====== DATA

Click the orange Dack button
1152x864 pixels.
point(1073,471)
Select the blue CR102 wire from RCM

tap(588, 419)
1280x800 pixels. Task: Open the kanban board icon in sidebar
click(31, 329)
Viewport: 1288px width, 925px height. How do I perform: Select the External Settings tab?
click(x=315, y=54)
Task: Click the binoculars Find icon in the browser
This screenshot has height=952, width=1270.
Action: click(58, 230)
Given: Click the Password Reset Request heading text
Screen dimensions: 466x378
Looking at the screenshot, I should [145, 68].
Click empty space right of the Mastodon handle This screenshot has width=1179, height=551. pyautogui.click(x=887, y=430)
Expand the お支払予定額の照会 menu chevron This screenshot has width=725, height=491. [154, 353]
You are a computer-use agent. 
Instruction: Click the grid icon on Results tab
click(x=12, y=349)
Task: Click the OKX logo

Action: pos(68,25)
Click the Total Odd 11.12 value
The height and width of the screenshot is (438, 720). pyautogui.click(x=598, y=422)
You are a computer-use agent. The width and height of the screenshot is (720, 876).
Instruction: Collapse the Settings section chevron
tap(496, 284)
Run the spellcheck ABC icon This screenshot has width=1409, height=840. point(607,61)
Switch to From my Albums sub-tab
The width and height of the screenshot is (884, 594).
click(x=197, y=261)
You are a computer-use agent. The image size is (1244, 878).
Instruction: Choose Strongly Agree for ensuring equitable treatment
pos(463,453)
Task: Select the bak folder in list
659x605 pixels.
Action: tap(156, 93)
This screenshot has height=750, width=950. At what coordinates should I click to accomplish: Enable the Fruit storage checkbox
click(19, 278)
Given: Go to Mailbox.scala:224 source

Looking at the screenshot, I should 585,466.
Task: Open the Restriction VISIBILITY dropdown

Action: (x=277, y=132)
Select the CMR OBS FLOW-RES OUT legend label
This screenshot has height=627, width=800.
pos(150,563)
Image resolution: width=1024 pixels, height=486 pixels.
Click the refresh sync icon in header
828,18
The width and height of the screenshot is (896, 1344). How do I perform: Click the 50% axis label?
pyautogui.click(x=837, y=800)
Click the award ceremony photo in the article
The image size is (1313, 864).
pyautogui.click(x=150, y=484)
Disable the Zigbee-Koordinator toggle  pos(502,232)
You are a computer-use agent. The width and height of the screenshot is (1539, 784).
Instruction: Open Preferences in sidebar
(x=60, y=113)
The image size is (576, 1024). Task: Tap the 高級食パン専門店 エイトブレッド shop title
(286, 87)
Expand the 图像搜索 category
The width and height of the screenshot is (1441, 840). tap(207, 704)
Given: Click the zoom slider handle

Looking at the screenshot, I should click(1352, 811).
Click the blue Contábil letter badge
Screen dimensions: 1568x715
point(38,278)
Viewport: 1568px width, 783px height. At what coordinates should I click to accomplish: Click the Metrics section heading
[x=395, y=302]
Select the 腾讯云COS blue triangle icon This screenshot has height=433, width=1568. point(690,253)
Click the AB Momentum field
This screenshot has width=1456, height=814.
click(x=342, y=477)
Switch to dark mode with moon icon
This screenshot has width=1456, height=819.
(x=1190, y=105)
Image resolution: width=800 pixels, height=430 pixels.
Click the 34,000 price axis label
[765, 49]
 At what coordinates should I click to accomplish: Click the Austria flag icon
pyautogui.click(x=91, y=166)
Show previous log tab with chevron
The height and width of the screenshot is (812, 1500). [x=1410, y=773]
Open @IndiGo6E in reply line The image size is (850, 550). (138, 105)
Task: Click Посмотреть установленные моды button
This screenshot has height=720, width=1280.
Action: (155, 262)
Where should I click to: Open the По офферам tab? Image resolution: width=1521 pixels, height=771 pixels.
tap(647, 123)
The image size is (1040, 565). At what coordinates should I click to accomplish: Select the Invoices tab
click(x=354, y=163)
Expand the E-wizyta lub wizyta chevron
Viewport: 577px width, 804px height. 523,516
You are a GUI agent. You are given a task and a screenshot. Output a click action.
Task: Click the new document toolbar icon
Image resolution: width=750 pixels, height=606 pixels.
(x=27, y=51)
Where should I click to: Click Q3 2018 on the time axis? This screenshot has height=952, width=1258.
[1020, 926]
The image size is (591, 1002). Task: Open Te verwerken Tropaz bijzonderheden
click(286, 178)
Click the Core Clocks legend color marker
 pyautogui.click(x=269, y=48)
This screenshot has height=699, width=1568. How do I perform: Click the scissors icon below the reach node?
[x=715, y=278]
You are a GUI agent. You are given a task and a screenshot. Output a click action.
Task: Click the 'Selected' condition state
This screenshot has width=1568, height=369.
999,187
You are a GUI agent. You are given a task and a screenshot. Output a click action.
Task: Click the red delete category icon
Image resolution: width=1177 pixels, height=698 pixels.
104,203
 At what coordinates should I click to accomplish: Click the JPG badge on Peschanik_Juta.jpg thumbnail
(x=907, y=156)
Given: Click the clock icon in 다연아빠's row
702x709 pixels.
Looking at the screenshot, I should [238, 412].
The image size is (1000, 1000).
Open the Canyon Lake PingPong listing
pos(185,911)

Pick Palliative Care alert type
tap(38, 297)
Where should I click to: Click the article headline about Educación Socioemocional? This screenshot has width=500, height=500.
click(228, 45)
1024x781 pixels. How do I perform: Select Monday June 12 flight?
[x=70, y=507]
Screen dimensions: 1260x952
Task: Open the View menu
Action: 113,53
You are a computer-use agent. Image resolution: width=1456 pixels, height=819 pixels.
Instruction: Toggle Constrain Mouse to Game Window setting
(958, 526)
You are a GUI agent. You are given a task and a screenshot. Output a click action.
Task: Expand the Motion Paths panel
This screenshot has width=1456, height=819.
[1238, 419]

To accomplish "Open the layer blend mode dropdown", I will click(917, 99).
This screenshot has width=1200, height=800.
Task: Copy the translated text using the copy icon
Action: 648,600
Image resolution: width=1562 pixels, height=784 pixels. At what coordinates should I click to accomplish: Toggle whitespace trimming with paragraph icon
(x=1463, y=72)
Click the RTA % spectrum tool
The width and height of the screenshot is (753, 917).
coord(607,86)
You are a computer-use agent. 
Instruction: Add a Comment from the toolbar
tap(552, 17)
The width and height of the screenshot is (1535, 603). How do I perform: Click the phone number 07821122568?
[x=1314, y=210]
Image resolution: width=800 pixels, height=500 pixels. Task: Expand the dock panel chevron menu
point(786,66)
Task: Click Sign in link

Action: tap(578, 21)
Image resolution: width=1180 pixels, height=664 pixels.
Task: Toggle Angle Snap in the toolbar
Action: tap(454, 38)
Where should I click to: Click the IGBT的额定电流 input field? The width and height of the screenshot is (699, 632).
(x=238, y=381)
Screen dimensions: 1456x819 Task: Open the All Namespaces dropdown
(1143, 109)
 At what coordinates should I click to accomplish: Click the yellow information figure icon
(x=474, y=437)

============

-- WHAT TO WORK ON --
Reproduce all of the data above verbatim, line for line, with no changes.

-- THE OUTPUT --
Click the orange Dack button
1152x864 pixels.
point(1073,471)
Select the blue CR102 wire from RCM

tap(588, 419)
1280x800 pixels. Task: Open the kanban board icon in sidebar
click(31, 329)
Viewport: 1288px width, 925px height. How do I perform: Select the External Settings tab?
click(x=315, y=54)
Task: Click the binoculars Find icon in the browser
This screenshot has height=952, width=1270.
Action: click(58, 230)
Given: Click the Password Reset Request heading text
Screen dimensions: 466x378
Looking at the screenshot, I should [145, 68].
Click empty space right of the Mastodon handle This screenshot has width=1179, height=551. pyautogui.click(x=887, y=430)
Expand the お支払予定額の照会 menu chevron This screenshot has width=725, height=491. [154, 353]
You are a computer-use agent. 
Instruction: Click the grid icon on Results tab
click(x=12, y=349)
Task: Click the OKX logo

Action: pos(68,25)
Click the Total Odd 11.12 value
The height and width of the screenshot is (438, 720). pyautogui.click(x=598, y=422)
You are a computer-use agent. The width and height of the screenshot is (720, 876).
Instruction: Collapse the Settings section chevron
tap(496, 284)
Run the spellcheck ABC icon This screenshot has width=1409, height=840. point(607,61)
Switch to From my Albums sub-tab
The width and height of the screenshot is (884, 594).
click(x=197, y=261)
You are a computer-use agent. The image size is (1244, 878).
Instruction: Choose Strongly Agree for ensuring equitable treatment
pos(463,453)
Task: Select the bak folder in list
659x605 pixels.
Action: tap(156, 93)
This screenshot has height=750, width=950. At what coordinates should I click to accomplish: Enable the Fruit storage checkbox
click(19, 278)
Given: Go to Mailbox.scala:224 source

Looking at the screenshot, I should 585,466.
Task: Open the Restriction VISIBILITY dropdown

Action: (x=277, y=132)
Select the CMR OBS FLOW-RES OUT legend label
This screenshot has height=627, width=800.
pos(150,563)
Image resolution: width=1024 pixels, height=486 pixels.
Click the refresh sync icon in header
828,18
The width and height of the screenshot is (896, 1344). How do I perform: Click the 50% axis label?
pyautogui.click(x=837, y=800)
Click the award ceremony photo in the article
The image size is (1313, 864).
pyautogui.click(x=150, y=484)
Disable the Zigbee-Koordinator toggle  pos(502,232)
You are a computer-use agent. The width and height of the screenshot is (1539, 784).
Instruction: Open Preferences in sidebar
(x=60, y=113)
The image size is (576, 1024). Task: Tap the 高級食パン専門店 エイトブレッド shop title
(286, 87)
Expand the 图像搜索 category
The width and height of the screenshot is (1441, 840). tap(207, 704)
Given: Click the zoom slider handle

Looking at the screenshot, I should click(1352, 811).
Click the blue Contábil letter badge
Screen dimensions: 1568x715
point(38,278)
Viewport: 1568px width, 783px height. At what coordinates should I click to accomplish: Click the Metrics section heading
[x=395, y=302]
Select the 腾讯云COS blue triangle icon This screenshot has height=433, width=1568. point(690,253)
Click the AB Momentum field
This screenshot has width=1456, height=814.
click(x=342, y=477)
Switch to dark mode with moon icon
This screenshot has width=1456, height=819.
(x=1190, y=105)
Image resolution: width=800 pixels, height=430 pixels.
Click the 34,000 price axis label
[765, 49]
 At what coordinates should I click to accomplish: Click the Austria flag icon
pyautogui.click(x=91, y=166)
Show previous log tab with chevron
The height and width of the screenshot is (812, 1500). [x=1410, y=773]
Open @IndiGo6E in reply line The image size is (850, 550). (138, 105)
Task: Click Посмотреть установленные моды button
This screenshot has height=720, width=1280.
Action: (155, 262)
Where should I click to: Open the По офферам tab? Image resolution: width=1521 pixels, height=771 pixels.
tap(647, 123)
The image size is (1040, 565). At what coordinates should I click to accomplish: Select the Invoices tab
click(x=354, y=163)
Expand the E-wizyta lub wizyta chevron
Viewport: 577px width, 804px height. 523,516
You are a GUI agent. You are given a task and a screenshot. Output a click action.
Task: Click the new document toolbar icon
Image resolution: width=750 pixels, height=606 pixels.
(x=27, y=51)
Where should I click to: Click Q3 2018 on the time axis? This screenshot has height=952, width=1258.
[1020, 926]
The image size is (591, 1002). Task: Open Te verwerken Tropaz bijzonderheden
click(286, 178)
Click the Core Clocks legend color marker
 pyautogui.click(x=269, y=48)
This screenshot has height=699, width=1568. How do I perform: Click the scissors icon below the reach node?
[x=715, y=278]
You are a GUI agent. You are given a task and a screenshot. Output a click action.
Task: Click the 'Selected' condition state
This screenshot has width=1568, height=369.
999,187
You are a GUI agent. You are given a task and a screenshot. Output a click action.
Task: Click the red delete category icon
Image resolution: width=1177 pixels, height=698 pixels.
104,203
 At what coordinates should I click to accomplish: Click the JPG badge on Peschanik_Juta.jpg thumbnail
(x=907, y=156)
Given: Click the clock icon in 다연아빠's row
702x709 pixels.
Looking at the screenshot, I should [238, 412].
The image size is (1000, 1000).
Open the Canyon Lake PingPong listing
pos(185,911)

Pick Palliative Care alert type
tap(38, 297)
Where should I click to: Click the article headline about Educación Socioemocional? This screenshot has width=500, height=500.
click(228, 45)
1024x781 pixels. How do I perform: Select Monday June 12 flight?
[x=70, y=507]
Screen dimensions: 1260x952
Task: Open the View menu
Action: 113,53
You are a computer-use agent. Image resolution: width=1456 pixels, height=819 pixels.
Instruction: Toggle Constrain Mouse to Game Window setting
(958, 526)
You are a GUI agent. You are given a task and a screenshot. Output a click action.
Task: Expand the Motion Paths panel
This screenshot has width=1456, height=819.
[1238, 419]

To accomplish "Open the layer blend mode dropdown", I will click(917, 99).
This screenshot has width=1200, height=800.
Task: Copy the translated text using the copy icon
Action: 648,600
Image resolution: width=1562 pixels, height=784 pixels. At what coordinates should I click to accomplish: Toggle whitespace trimming with paragraph icon
(x=1463, y=72)
Click the RTA % spectrum tool
The width and height of the screenshot is (753, 917).
coord(607,86)
You are a computer-use agent. 
Instruction: Add a Comment from the toolbar
tap(552, 17)
The width and height of the screenshot is (1535, 603). How do I perform: Click the phone number 07821122568?
[x=1314, y=210]
Image resolution: width=800 pixels, height=500 pixels. Task: Expand the dock panel chevron menu
point(786,66)
Task: Click Sign in link

Action: tap(578, 21)
Image resolution: width=1180 pixels, height=664 pixels.
Task: Toggle Angle Snap in the toolbar
Action: tap(454, 38)
Where should I click to: Click the IGBT的额定电流 input field? The width and height of the screenshot is (699, 632).
(x=238, y=381)
Screen dimensions: 1456x819 Task: Open the All Namespaces dropdown
(1143, 109)
 At what coordinates should I click to accomplish: Click the yellow information figure icon
(x=474, y=437)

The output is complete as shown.